■ **Requirement**
Report every line of the data where the string "target" appears.

┄┄┄┄┄┄┄┄┄┄┄┄┄┄┄┄┄┄┄┄

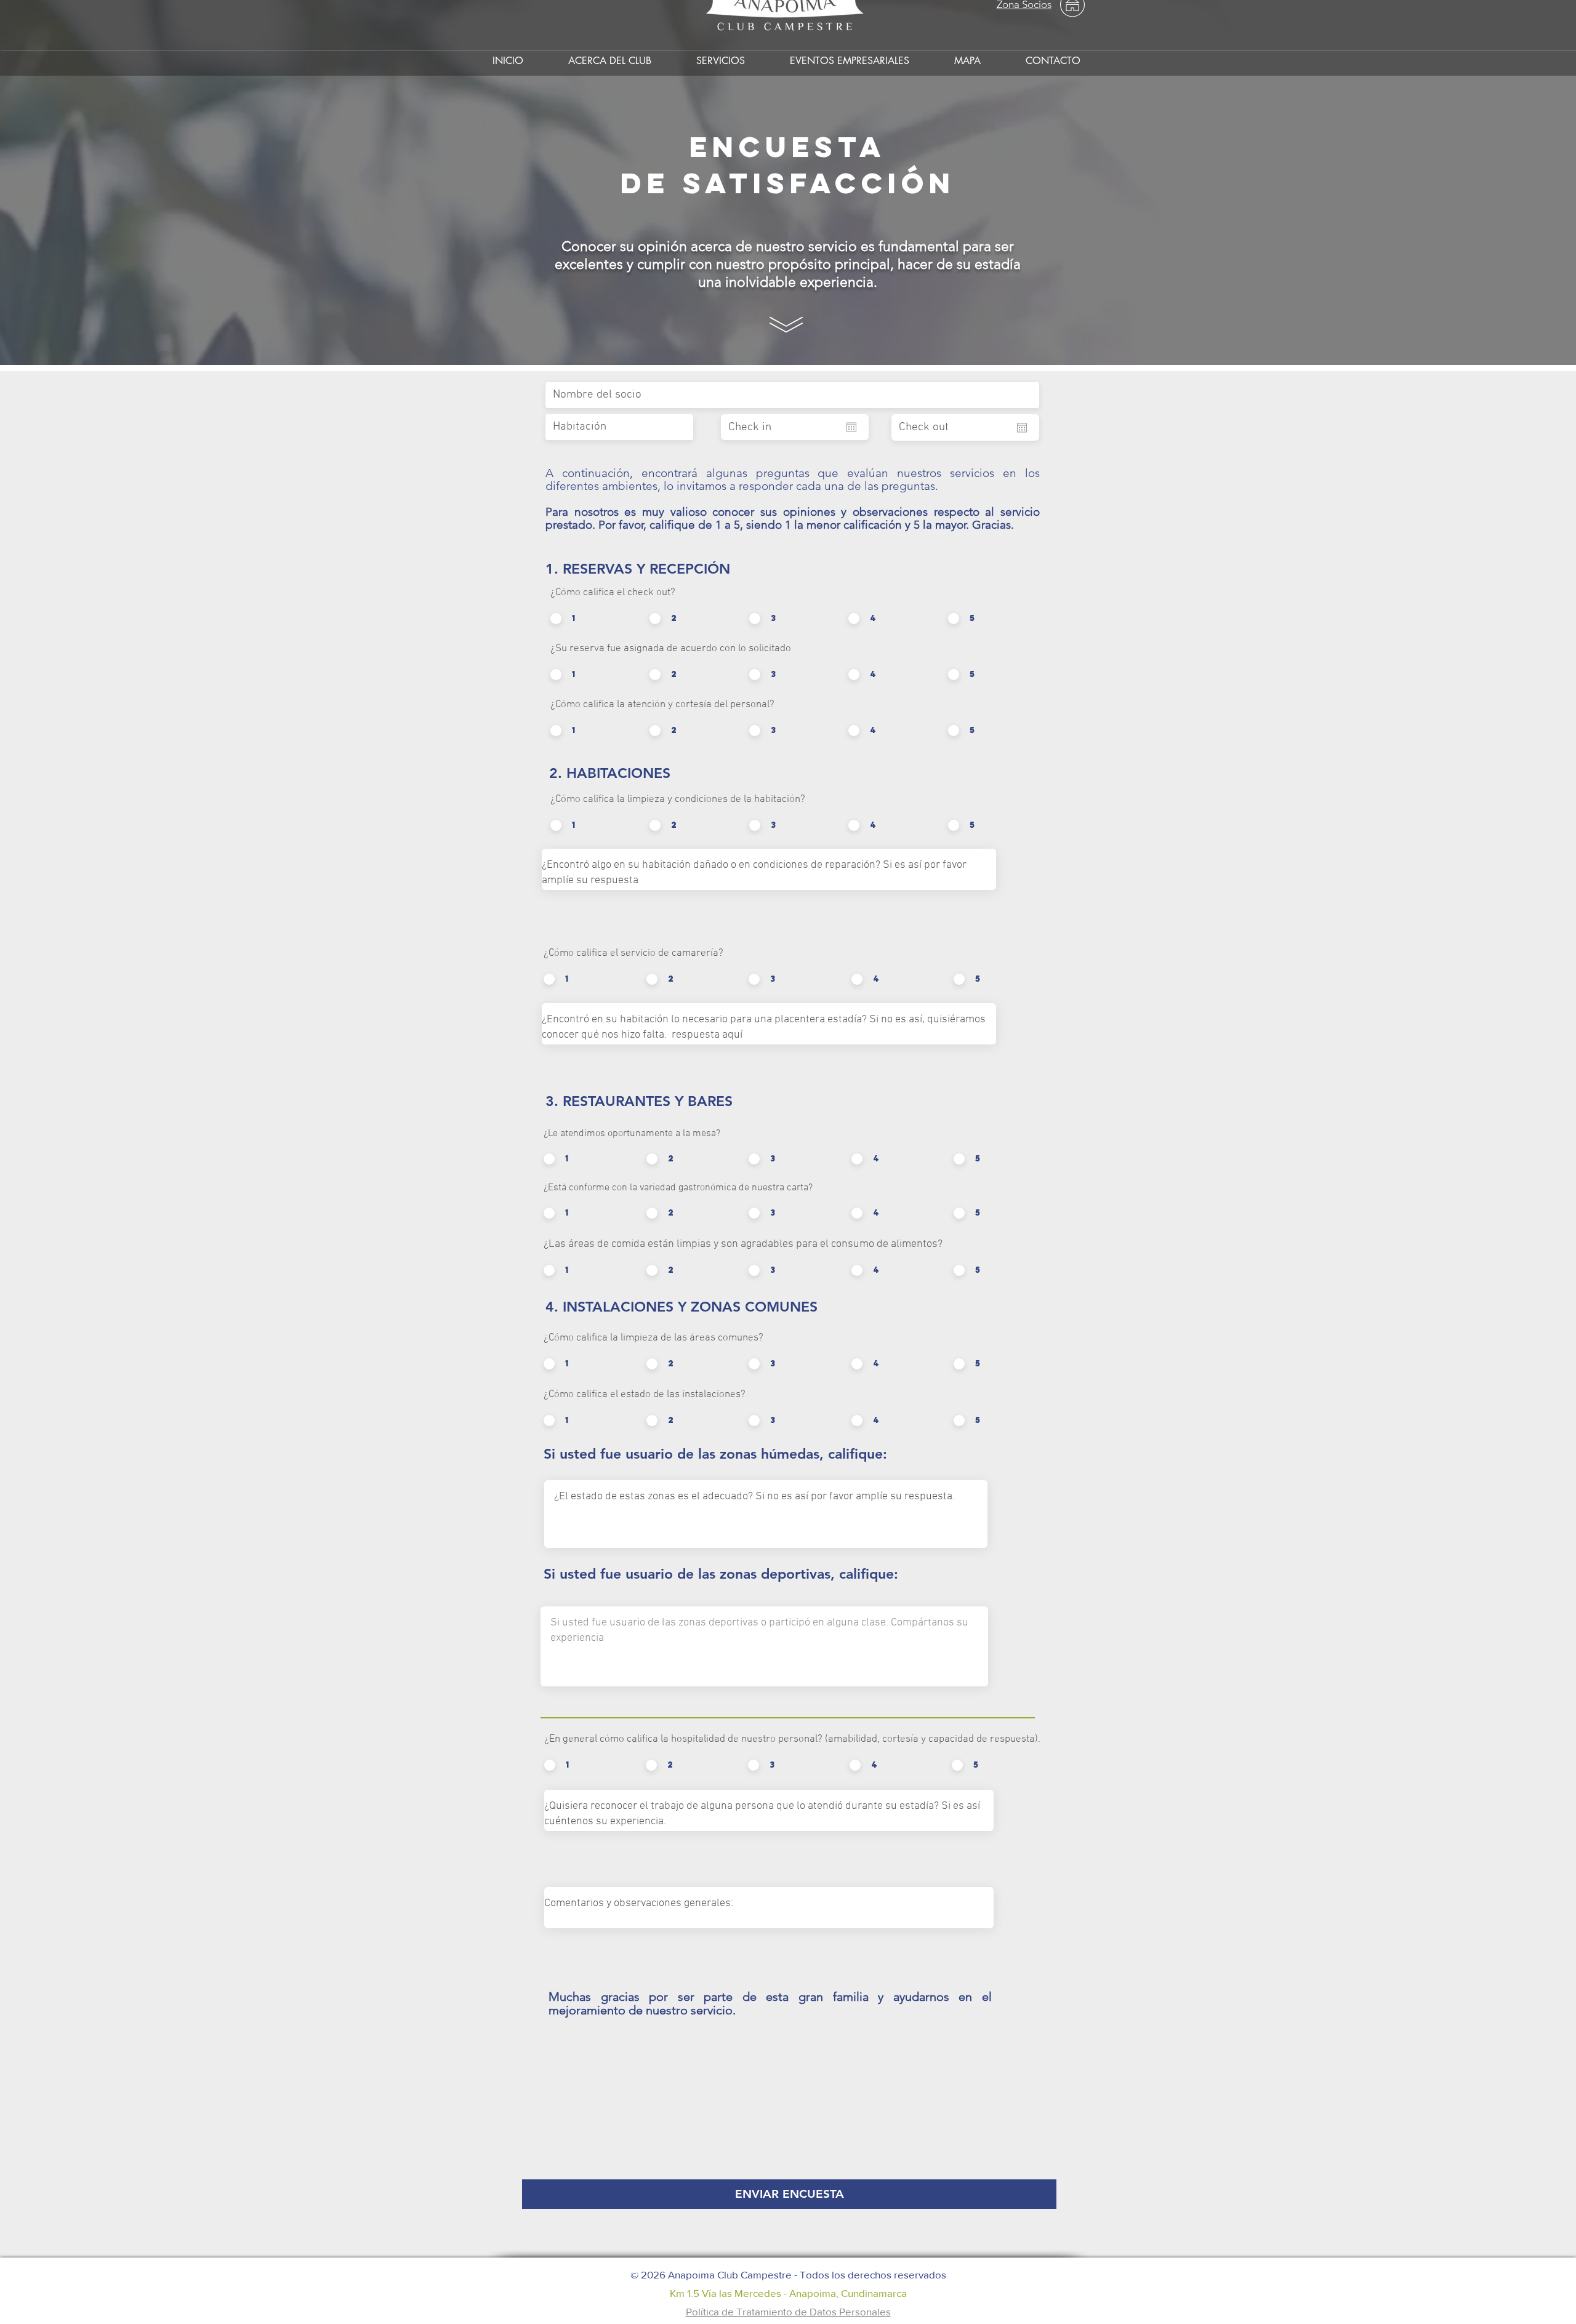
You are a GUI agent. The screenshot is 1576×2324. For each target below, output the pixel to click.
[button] (720, 55)
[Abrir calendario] (851, 427)
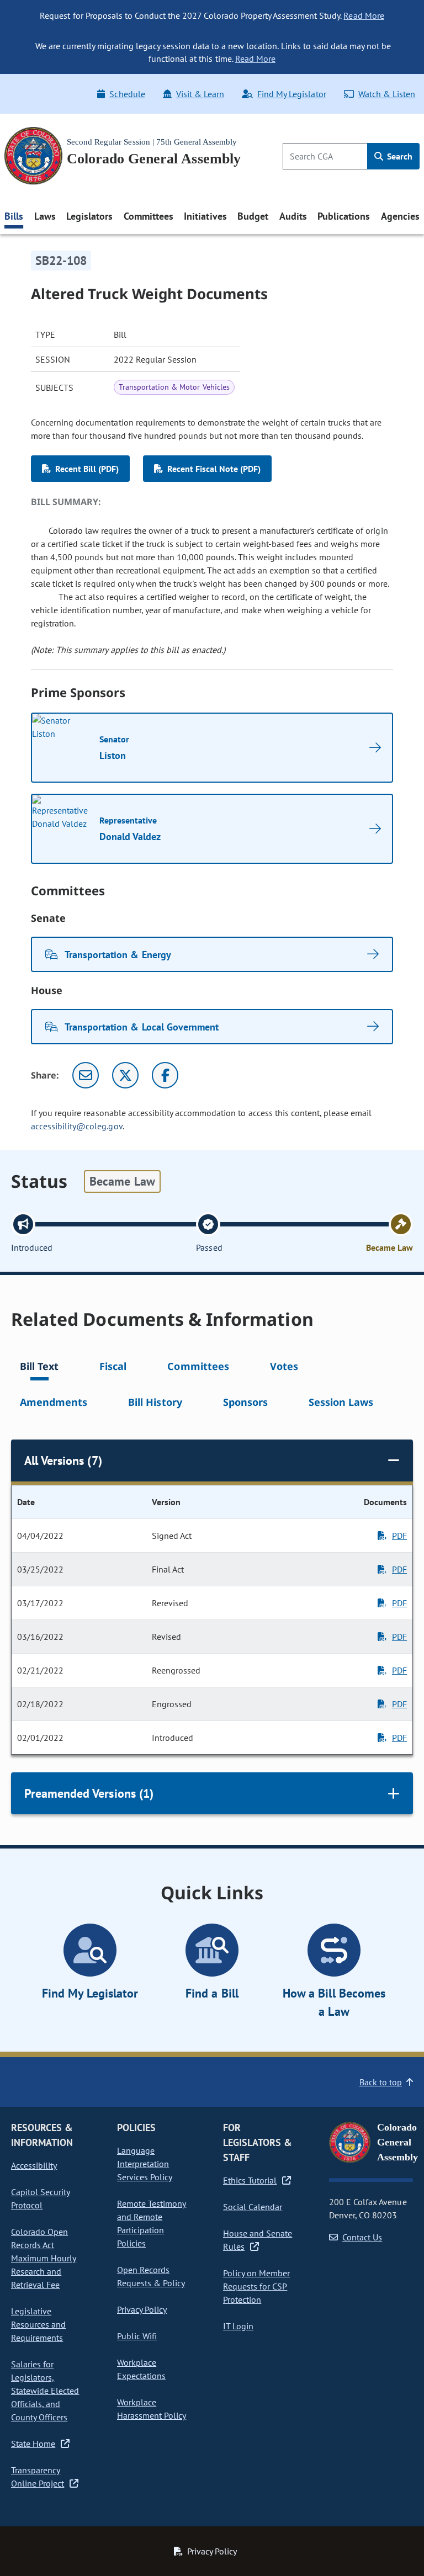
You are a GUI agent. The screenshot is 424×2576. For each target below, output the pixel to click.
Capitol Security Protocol (40, 2198)
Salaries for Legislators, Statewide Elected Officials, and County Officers (45, 2391)
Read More (363, 15)
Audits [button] (293, 216)
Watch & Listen (386, 93)
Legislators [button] (89, 216)
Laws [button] (45, 216)
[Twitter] (125, 1075)
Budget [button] (252, 216)
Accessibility (34, 2165)
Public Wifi (137, 2335)
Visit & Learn (200, 93)
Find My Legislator (291, 93)
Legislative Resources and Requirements (38, 2324)
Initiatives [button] (205, 216)
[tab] (39, 1368)
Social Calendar (252, 2206)
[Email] (85, 1075)
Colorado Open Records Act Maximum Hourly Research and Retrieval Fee (43, 2258)
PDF (399, 1535)
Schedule (127, 93)
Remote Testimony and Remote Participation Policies (151, 2223)
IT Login (238, 2325)
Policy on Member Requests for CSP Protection (256, 2286)
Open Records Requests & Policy (151, 2276)
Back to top (380, 2082)
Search (398, 156)
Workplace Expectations (141, 2369)
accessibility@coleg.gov (77, 1126)
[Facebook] (165, 1075)
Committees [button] (148, 216)
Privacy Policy (142, 2309)
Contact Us (362, 2237)
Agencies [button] (400, 216)
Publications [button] (343, 216)
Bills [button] (13, 216)
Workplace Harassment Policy (151, 2409)
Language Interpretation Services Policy (144, 2163)
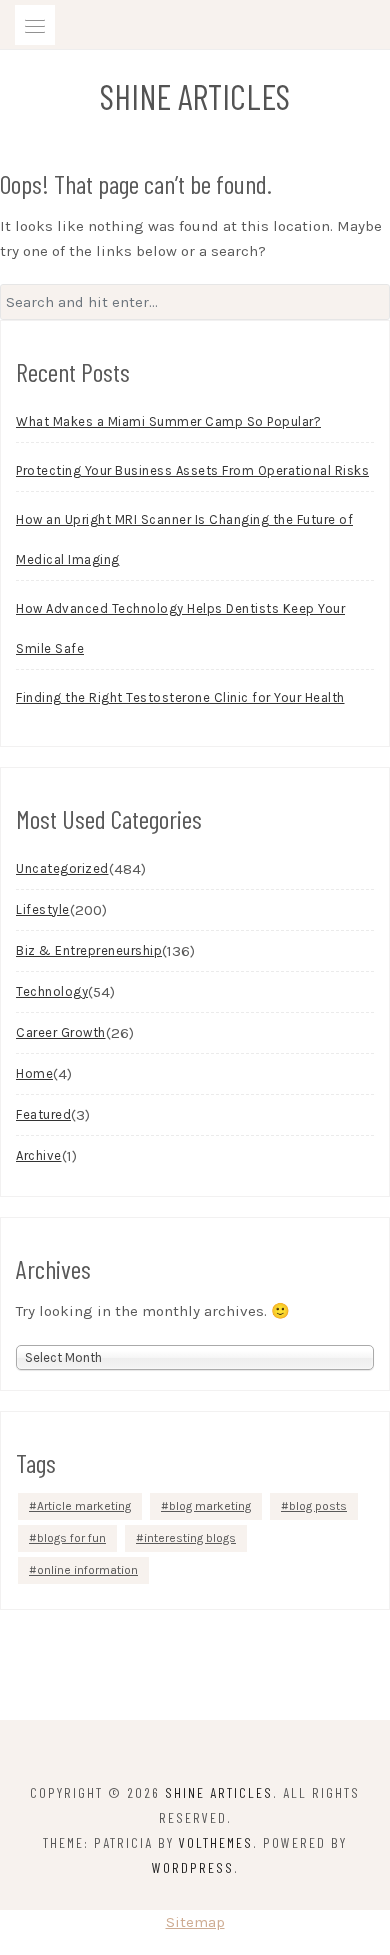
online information (87, 1570)
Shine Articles (195, 96)
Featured (43, 1114)
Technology (52, 991)
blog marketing (210, 1506)
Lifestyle (43, 909)
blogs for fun (71, 1538)
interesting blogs (190, 1538)
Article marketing (84, 1506)
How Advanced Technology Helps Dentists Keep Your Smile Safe (180, 628)
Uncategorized (62, 868)
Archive (39, 1155)
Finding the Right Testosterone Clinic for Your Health (180, 697)
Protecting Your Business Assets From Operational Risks (192, 470)
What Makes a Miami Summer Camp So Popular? (168, 421)
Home (34, 1073)
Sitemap (195, 1922)
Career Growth (61, 1032)
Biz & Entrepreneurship (89, 950)
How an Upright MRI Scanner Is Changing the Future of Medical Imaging (184, 539)
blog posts (318, 1506)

┄┄┄┄┄┄┄┄┄┄┄┄┄┄┄┄┄┄┄┄

■ **The answer**
You are a GUI agent. The screenshot is 1576×2324. For each target below, output the pixel to click.
You are a GUI agent. The screenshot is 424×2576. For each target below, output the pixel to click.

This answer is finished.